Sleeping sickness is spread by the bite of the tsetse fly and is prevalent in west and central Africa.
The new treatments are expected to combat the virus, which attacks the nervous system and can plunge people into comas, organ failure and death.
It is expected that the existing medicines for the disease can cause debilitating side-effects or be fatal.
Scientists intend to develop safe, effective medicines that can be given easily, as some drugs must be administered using a drip, which makes treatment time-consuming and expensive.
The search for new treatments will build on previous studies on how the infection occurs.

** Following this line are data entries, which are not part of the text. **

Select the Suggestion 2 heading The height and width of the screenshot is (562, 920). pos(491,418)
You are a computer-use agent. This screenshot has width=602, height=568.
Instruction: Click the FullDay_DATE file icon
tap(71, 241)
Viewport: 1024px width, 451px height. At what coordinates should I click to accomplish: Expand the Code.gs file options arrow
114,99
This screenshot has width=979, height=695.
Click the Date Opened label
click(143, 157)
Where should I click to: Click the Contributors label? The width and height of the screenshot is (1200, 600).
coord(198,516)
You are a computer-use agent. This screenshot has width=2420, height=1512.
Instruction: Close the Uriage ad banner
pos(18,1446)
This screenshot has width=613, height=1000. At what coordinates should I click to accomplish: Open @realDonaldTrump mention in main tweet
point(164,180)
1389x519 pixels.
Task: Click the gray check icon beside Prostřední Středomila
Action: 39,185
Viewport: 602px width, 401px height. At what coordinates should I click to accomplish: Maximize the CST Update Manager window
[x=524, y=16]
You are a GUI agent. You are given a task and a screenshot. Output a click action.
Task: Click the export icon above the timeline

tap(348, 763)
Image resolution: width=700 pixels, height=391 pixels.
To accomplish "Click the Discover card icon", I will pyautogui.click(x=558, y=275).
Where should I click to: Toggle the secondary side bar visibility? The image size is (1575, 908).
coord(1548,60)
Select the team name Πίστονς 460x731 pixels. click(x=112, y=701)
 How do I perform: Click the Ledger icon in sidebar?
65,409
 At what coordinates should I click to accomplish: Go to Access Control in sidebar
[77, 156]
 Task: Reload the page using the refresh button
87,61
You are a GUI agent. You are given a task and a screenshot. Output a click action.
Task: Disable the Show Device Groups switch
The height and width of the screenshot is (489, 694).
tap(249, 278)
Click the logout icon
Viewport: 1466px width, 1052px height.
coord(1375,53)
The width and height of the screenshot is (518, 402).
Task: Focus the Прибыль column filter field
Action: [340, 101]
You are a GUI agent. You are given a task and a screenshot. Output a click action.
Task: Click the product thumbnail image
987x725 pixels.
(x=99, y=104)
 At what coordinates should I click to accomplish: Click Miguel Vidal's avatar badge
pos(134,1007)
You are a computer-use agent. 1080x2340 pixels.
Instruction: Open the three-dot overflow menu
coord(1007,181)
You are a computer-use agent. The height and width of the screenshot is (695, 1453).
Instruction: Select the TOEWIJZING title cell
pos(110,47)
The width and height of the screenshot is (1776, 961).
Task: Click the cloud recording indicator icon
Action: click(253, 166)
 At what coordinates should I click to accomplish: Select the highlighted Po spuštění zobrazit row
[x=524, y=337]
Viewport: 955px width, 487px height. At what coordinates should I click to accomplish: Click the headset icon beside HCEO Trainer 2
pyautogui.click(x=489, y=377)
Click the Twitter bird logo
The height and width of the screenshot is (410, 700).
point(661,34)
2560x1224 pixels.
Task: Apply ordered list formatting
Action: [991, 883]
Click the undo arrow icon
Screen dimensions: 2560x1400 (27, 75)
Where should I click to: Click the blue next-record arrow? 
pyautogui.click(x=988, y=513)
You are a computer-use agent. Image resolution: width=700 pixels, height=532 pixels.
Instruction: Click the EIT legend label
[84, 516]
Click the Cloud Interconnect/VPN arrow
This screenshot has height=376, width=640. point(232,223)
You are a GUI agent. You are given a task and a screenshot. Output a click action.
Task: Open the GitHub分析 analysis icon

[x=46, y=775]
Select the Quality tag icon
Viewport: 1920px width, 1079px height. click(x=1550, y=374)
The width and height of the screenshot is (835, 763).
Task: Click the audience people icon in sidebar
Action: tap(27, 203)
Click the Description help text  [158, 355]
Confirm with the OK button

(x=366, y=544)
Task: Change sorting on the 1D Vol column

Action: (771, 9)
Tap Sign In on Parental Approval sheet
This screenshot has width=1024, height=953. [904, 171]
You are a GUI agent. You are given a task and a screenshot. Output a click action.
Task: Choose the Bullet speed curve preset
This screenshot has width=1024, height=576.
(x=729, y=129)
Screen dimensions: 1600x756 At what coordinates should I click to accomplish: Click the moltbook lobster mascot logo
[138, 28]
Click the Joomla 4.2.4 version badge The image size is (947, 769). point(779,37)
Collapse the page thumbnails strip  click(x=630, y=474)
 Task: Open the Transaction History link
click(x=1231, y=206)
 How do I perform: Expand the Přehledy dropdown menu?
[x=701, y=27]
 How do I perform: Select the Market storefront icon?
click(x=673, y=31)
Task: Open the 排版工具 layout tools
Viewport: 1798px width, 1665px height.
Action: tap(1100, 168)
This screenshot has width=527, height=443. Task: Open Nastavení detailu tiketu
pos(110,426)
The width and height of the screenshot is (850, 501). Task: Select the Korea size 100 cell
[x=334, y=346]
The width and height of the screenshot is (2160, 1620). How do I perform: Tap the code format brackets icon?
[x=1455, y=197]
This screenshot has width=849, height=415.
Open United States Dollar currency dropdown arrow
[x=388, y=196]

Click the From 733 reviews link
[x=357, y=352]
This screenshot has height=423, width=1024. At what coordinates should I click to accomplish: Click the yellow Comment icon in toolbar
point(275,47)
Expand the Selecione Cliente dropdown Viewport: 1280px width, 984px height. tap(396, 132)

Scientists have demonstrated that the parasite is able to survive in the bloodstream by using enzymes to convert blood sugars into the energy it needs to stay alive, while they have also identified potential drug compounds that can stop two of these enzymes from functioning, so killing the parasite.
Based on these drug compounds, scientists aim to design a drug that will be effective in small doses, and will work even on advanced infections.
Funded by the Wellcome Trust, the 30-month project will seek to test the compounds in the lab and in mice, ahead of further studies that could involve human trials.
The new treatments could be developed into veterinary medicines for infections caused by the same parasite in livestock, which costs farmers an estimated $2bn per annum.
University of Edinburgh School of Biological Sciences professor Malcolm Walkinshaw said: "Sleeping sickness is a widespread, neglected disease, which, if left untreated, is invariably fatal and drugs are poorly effective. We hope to develop new forms of treatment that can be easily administered and will eventually help curb the disease’s impact."
Image: Trypanosoma forms in a blood smear. Photo: courtesy of Myron G Schultz.